Another important consideration for investors is risk which should be minimized through the due diligence process. You will need to put together a credible Information Memorandum which is an equivalent of a survey report in the process of house buying.

Sourcing and qualifying the investors

Profiles and contact details of potential investors can be sourced from LinkedIn, Companies House and online lead generation tools like DueDil.

In course of the qualifying process you will be able to determine who the serious investors are – by asking questions about their investment history, professional background, checking whether they are so called ‘high-net-worth individuals’. It’s also essential to get an understanding of their exit strategy and future plans. Are they interested in future investments? How active a role they wish to play in the business?

Once you gather a group of serious investors, you start the ball rolling by arranging meetings and telephone calls to answer their questions and to address the issues about which they may have doubts.

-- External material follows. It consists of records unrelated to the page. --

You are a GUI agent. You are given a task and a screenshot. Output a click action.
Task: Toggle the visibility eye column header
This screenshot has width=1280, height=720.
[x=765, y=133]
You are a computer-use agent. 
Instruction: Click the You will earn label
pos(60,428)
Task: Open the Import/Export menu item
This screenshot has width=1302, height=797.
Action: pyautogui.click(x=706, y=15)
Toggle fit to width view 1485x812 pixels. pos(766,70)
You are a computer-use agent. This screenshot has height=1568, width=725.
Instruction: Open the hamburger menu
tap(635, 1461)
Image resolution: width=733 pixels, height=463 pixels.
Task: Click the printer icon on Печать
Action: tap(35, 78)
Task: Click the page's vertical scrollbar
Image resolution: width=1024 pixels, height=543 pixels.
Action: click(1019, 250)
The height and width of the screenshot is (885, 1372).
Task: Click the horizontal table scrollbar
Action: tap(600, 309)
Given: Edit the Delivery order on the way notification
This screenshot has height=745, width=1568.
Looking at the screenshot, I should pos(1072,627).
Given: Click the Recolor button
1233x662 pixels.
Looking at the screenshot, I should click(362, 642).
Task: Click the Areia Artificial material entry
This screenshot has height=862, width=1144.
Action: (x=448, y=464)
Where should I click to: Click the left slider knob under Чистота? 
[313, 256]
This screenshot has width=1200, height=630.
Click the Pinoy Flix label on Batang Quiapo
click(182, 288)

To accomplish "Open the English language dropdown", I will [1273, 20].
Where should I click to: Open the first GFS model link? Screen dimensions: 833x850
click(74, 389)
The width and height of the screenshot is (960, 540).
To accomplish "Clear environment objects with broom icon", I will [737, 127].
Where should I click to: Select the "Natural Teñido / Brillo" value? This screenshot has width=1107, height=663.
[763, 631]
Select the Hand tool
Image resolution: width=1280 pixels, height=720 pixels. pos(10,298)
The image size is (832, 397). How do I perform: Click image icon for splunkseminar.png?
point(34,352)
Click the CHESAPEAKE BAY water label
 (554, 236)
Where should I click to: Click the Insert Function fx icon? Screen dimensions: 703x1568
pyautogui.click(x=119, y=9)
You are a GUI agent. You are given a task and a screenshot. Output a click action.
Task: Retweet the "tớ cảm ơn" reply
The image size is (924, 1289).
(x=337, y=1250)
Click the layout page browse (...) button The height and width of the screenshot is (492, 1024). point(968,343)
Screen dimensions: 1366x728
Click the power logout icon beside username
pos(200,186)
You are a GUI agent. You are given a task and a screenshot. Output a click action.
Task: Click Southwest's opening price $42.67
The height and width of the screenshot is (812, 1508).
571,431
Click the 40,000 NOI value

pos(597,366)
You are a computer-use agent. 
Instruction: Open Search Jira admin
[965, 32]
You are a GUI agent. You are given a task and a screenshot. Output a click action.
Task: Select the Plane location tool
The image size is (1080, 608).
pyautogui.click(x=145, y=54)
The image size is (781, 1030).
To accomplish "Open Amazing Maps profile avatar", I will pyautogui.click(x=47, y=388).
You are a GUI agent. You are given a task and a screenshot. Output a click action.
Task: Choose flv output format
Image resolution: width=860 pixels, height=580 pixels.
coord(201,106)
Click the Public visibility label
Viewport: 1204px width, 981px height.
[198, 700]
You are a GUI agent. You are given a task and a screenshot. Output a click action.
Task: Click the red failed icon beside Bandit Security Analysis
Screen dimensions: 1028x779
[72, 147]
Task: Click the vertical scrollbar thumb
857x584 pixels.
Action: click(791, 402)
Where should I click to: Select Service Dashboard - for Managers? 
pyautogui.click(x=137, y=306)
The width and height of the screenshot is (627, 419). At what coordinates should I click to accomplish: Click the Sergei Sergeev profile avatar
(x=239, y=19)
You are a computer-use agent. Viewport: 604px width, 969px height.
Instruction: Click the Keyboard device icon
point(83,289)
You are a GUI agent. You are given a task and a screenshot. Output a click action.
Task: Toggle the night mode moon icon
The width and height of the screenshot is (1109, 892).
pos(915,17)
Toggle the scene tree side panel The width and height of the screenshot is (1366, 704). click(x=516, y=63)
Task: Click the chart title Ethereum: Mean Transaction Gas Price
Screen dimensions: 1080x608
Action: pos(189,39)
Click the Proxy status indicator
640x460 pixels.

Finding a cornerstone investor

A cornerstone investor is someone who believes in the company or the product and they are committed to supporting it. They will bring to the table more than money: their knowledge of the sector, unique insights into the product or technology and their contacts.

If you’re buying a house, your cornerstone investor is the bank because it has vested interest in the success of your investment.

This is why you should be identifying those people at the beginning of the process and getting them on board. Those ‘sponsors’ could also help you to source other investors.

Benchmarking the business

In every sector there is competition and prospective investors want to know how the business fits into that market.

Returning to our example of house buying, a potential purchaser will look at houses in the neighbourhood and estimate how his potential purchase measures against similar properties.

For example, investors would like to know how gross margin of the business compares with that of similar businesses in the sector. If the company’s gross margin is 50% but its competitors’ gross margin is £30%, you would need to explain why the company manages to achieve so much better profitability.

Benchmark analysis is done during the process of assembling information about the business which is presented to investors. It could be included in the Information Memorandum or during a meeting with investors.

Asking for feedback

It’s key to asses how the offer and pitch are perceived by potential investors.

No’s are as important as yeses at this stage. From the no’s you’ll learn what investors are thinking. Is the valuation correct? Are they having doubts about the management team and their skills?

Knowing when to stop pursuing some investors

A warning sign that some investors aren’t committed is when they stop returning your calls. Their interest is clearly waning, so don’t waste your time on them.

Also be vigilant about extra questions coming after a week delay. When potential investors have many questions, this is usually a good sign. However, you should be wary of time wasters - investors who after initial discussions remain silent for a while and then start sending you single enquiries, biding their time. Disqualify them from the race at once.

Negotiate a win-win situation

Approach the negotiating table with a desire to create a win-win situation.

Investors should be leaving the discussions thinking that the deal is advantageous for them – even if the sum is high. Equally, the company’s management team want to be sure that they are not giving their equity too cheaply. Both parties have to be happy with the valuation.

Communicate regularly

This is a fundamental requirement of the process. Keep your potential investors involved and communicate with them regularly – until a completion and receipt of funds. If there are market developments or regulatory changes that affect the price of the company or its ability to deliver forecasted sales and you let the investors know about them, they will show their understanding of the situation. If you keep them in the dark, their trust will be eroded.

Finally - Celebrate!

Close the deal with a bit of celebration, involving everyone. A dinner or a small party is a good feel gesture that will leave warm memories in everyone’s mind. It will also help them remember the part you played in the successful deal.